岡部孝信、異次元を飛ぶ

 岡部孝信、STVカップ優勝。これで、金曜の札幌オリンピック記念(宮の森)、土曜のHTBカップ(大倉山)と合わせて、岡部が3連勝を飾った。

 岡部のジャンプは、すごかった。

 まず1本目。139.5mを飛んで、2位に14.5m/23.6ptもの差をつけた。

 そして2本目。岡部は自らスタートゲートを5段(2.5m)も下げて条件を悪くした。それでも、飛距離は128m。2位に約15pt差をつけての圧勝だ。

 これほど強い岡部、というか日本選手は久しぶりだ。他の有力選手が時速90km台で飛んで飛距離は130m前後というなか、岡部はゲートを3~4段下げて時速88.3kmで飛んだ。それでも飛距離は128m。飛び出しのスピードが1km違うと、飛距離に5mの差が出ると言われているので、岡部は単純に言っても他の選手とは10mの差があると言える。

 だが、岡部は今シーズンまだワールドカップシリーズで表彰台に立っていない(4位が最高)。逆に言えば、それだけ日本と世界に差がついてしまったということだ。だが、岡部なら、もう一度ワールドカップで勝つことも夢ではない。というか、今の状態を保てるなら、それは時間の問題と言える。

 以前は、絶頂期の原田が自らゲートを下げて飛び、「原田ゲート」と呼ばれるなど、日本のトップ選手のレベルは世界でもぬきんでたものがあった。なぜ、今のような低迷を招いたかは僕ごときが言うことではない。ひとつ言えるのは、「ルールが日本に不利なように変更されたから低迷した」という言い訳は、全くの誤りだったということだ。「ルール変更によって飛べなくなった」はずの岡部が、おそらく日本のジャンパー一ともいえる努力によって、これほどのジャンプを完成させているのだ。原因は、別のところにあったと考えるべきだ。

 それにしても、HTBカップといい、STVカップといい、トリノ五輪の宣伝のついでにジャンプもちょこっとやってあげる、みたいな番組構成には呆れるばかり。こんな姿勢だから、ファンが定着しないんだよ、と言ってみる。

 来週は、ワールドカップ札幌大会。

 久しぶりに、ワールドカップが楽しみだ。
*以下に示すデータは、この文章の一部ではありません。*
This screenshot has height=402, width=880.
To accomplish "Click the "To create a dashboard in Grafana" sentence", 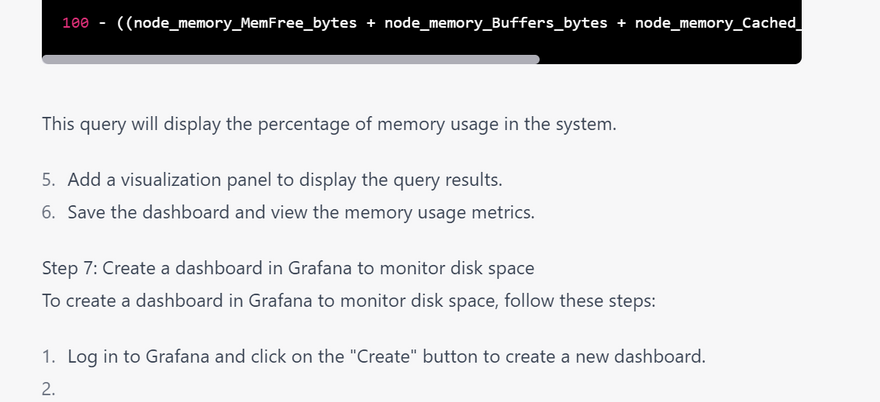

もちろん、行く。

コメント

  1. 岡部孝信(スキージャンプ)最長不倒で優勝(STV杯国際大会)

    「岡部孝信(スキージャンプ)最長不倒で優勝(STV杯国際大会)」に関連するブロ…

  2. hima より:

    21日からW杯なんですね~!
    札幌にいながらジャンプにはあまり興味が無くて…認識不足でスミマセン。
    ここ数日雪が激しく降っておりまして飛行機ヤバイかもです。
    お気をつけて。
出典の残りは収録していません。